Thesaurus Shame Syndrome
I get the feeling from hearing certain comments at writing conferences, and seeing some writers’ Twitter posts, that there might be a kind of syndrome associated with the state of being a writer. I call it Thesaurus Shame.
Heavy Is the Head…
When words are the tools of your trade, it’s easy to get caught up in the idea that we as writers must know all words. What’s more, lurking at the bloated edges of that idea is that writers must be able to access the perfect word off of the tops of our heads at any given moment. What a heavy crown to wear!

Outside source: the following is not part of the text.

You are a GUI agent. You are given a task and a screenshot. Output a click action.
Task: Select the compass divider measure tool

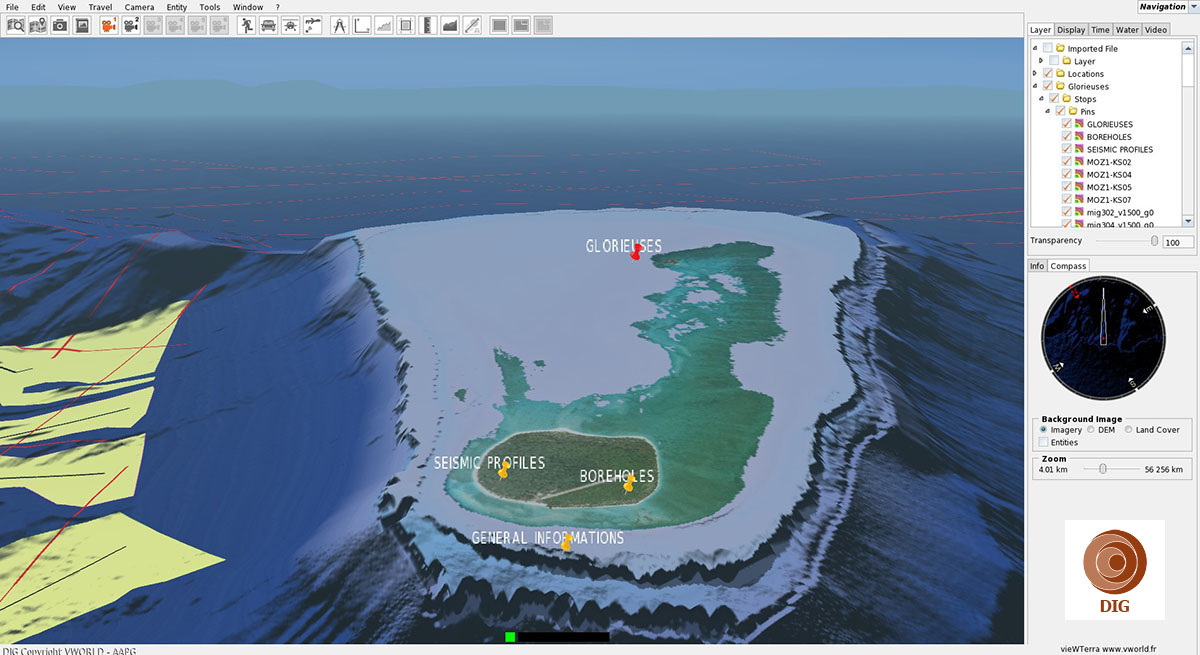(x=339, y=25)
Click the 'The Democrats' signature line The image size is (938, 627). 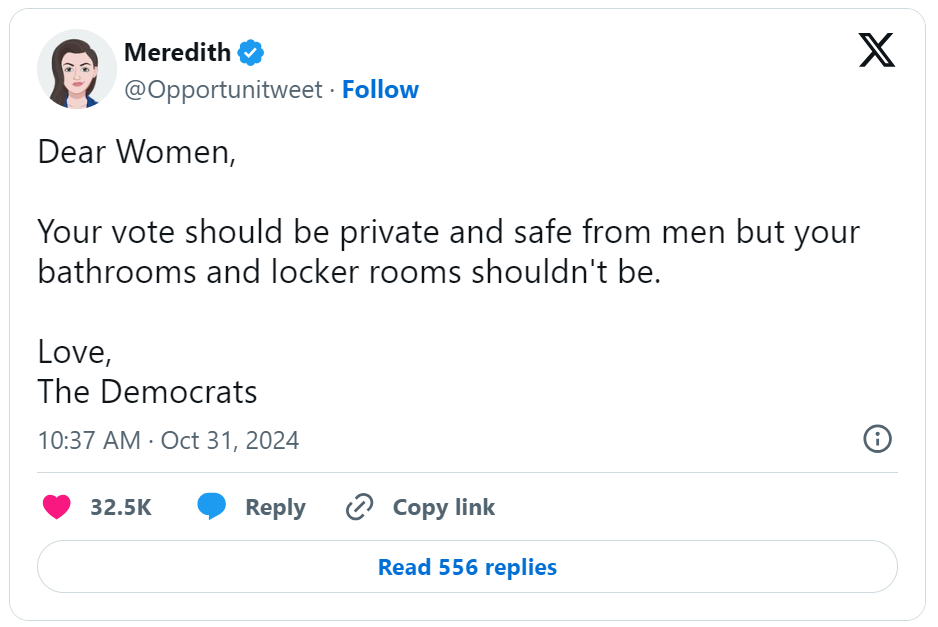pos(148,391)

While the germ of every writer’s ego is the desire to write something profound and remarkable, let’s face the fact that most of us just want to make a living doing what we love, which is writing stories. Personally, the thought of having to prove my own worth to myself through demonstrating boundless knowledge is stressful—and unrealistic.
In reality, I know I’m no Hemingway. And that is just fine because, although being a writer is a huge part of my identity, I am other things besides being a writer. By the way, do you really think Hemingway would have eschewed Google? Just embrace tech. For all its flaws, it’s a gift of knowledge.

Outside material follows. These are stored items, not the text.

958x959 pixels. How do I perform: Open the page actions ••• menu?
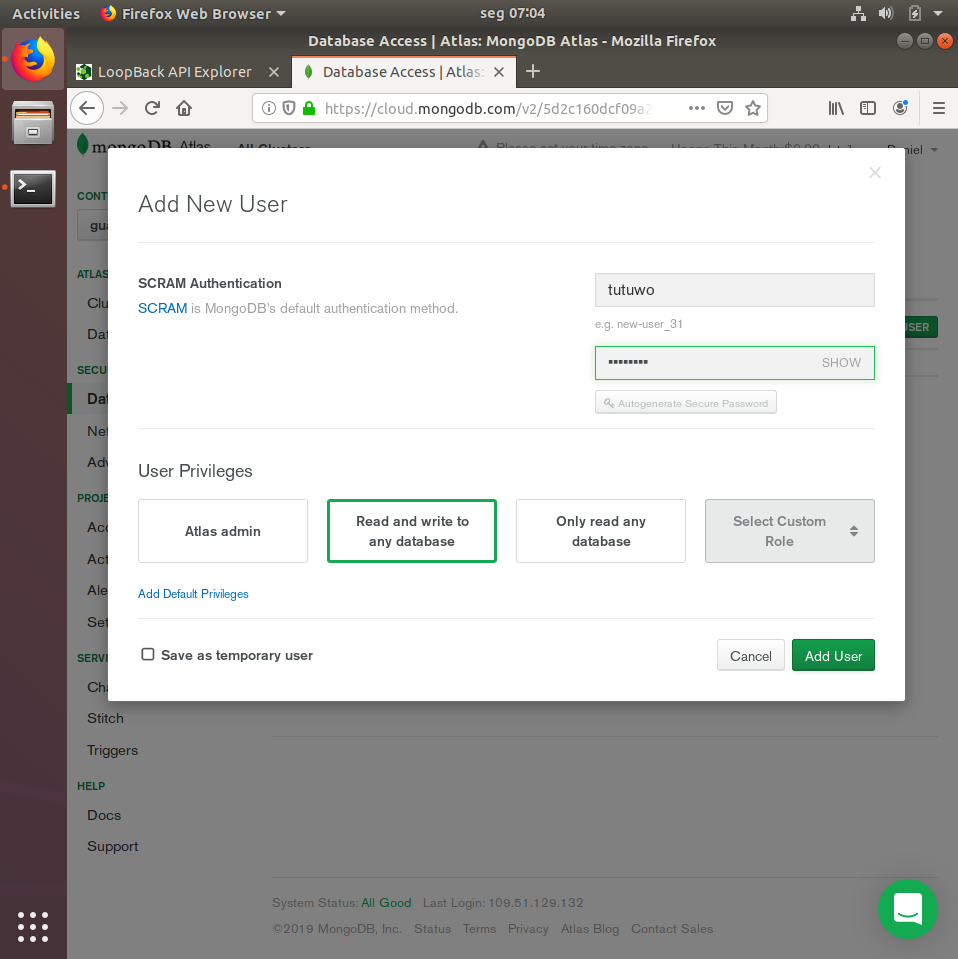coord(696,107)
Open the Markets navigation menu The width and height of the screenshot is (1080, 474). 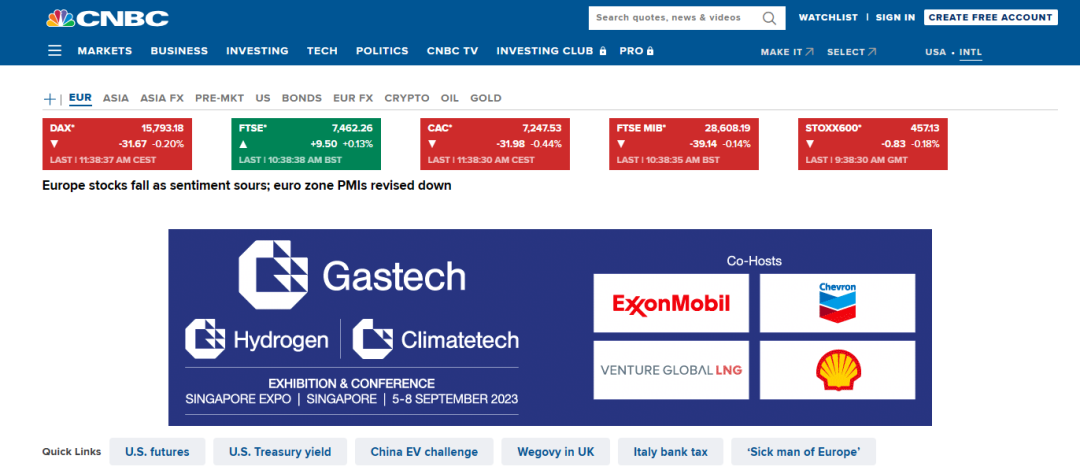(105, 51)
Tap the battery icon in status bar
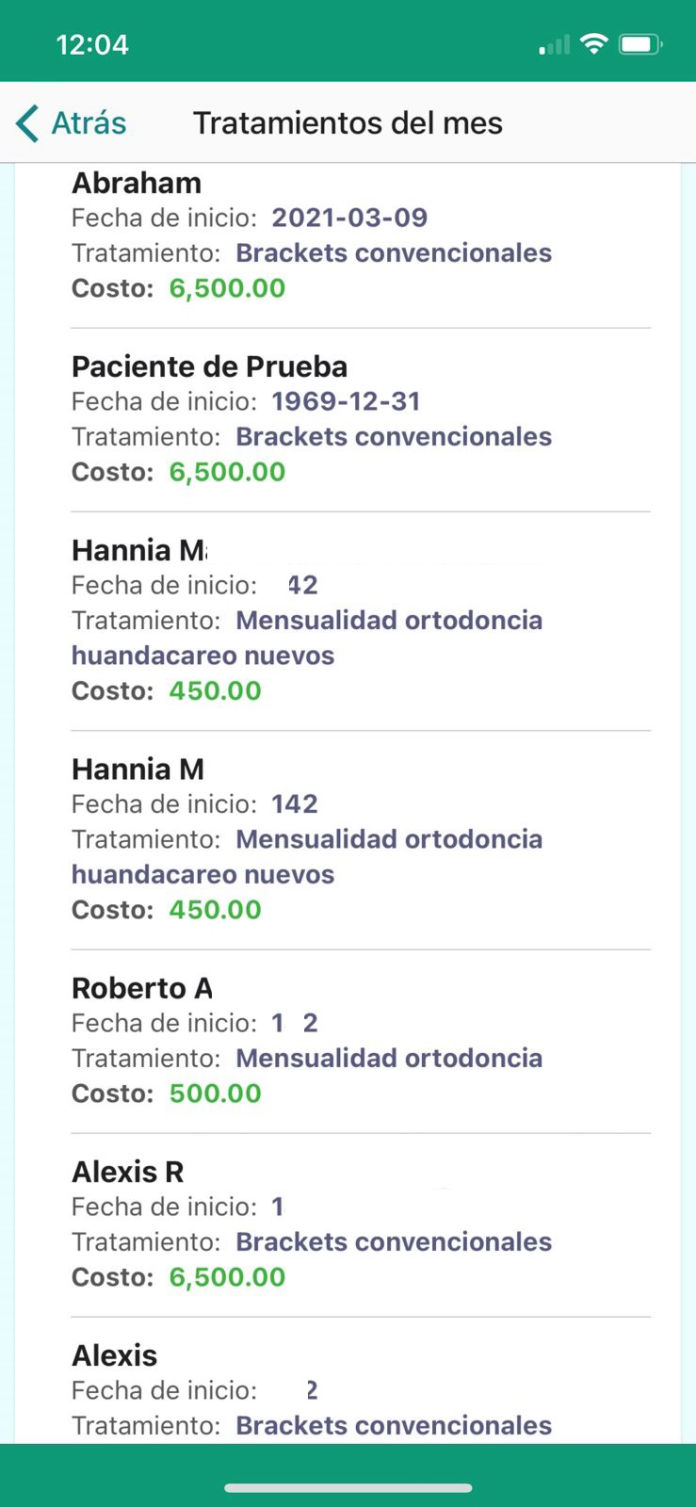Screen dimensions: 696x1507 click(640, 44)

The Danger of Lost Momentum
What’s important to me as a writer is maintaining momentum. I would lose precious momentum if I didn’t allow myself to write forward in my story just because I had to shine brightly. Everyone has their own process for writing—mine is to slam through a first draft to just get the ideas down.

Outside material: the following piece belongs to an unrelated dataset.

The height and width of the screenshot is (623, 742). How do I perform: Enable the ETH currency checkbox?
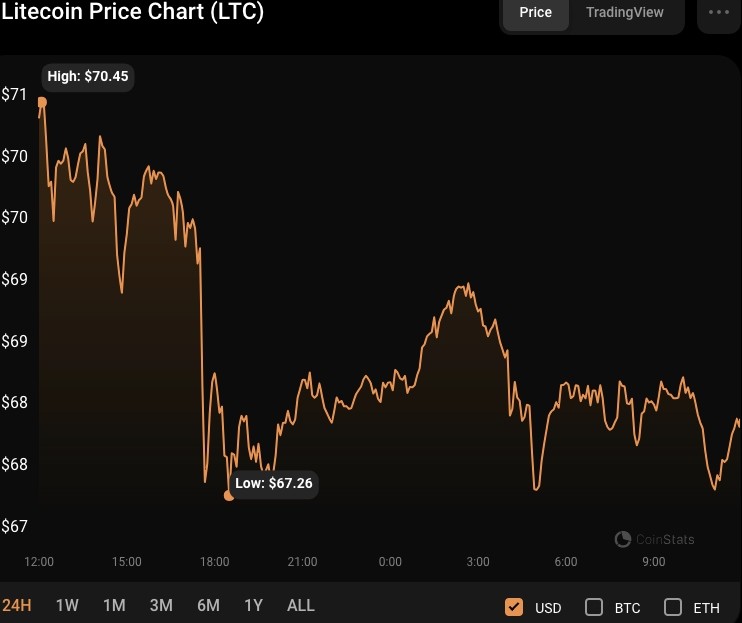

In my first draft where my ideas are born, I don’t care how sentences sound, if I use the right words, or if certain scenes are really just bones. No one else sees my first draft. It’s the place where I throw down a raw lump of clay that I’ll craft something out of later.
During my initial process, I’ll use a simple word and highlight it in yellow. That’s my cue to go back and improve. But, maybe I’m tired. Maybe I’m emotionally drained, or over-scheduled. The little grey cells are not doing their thing, as Poirot might say.
In cases like these, do what you want, but I’m using a thesaurus and I don’t care who knows it. My favorite is OneLook.com, because you can type in a phrase or idea, not just a synonym. I love it.
And look, I don’t want to take away from the brilliant minds who have trained and honed their vocabularies to craft flawless sentences. You are the heroes. You never succumb to Thesaurus Shame.
Me? I just tell stories and will take all the help I can get!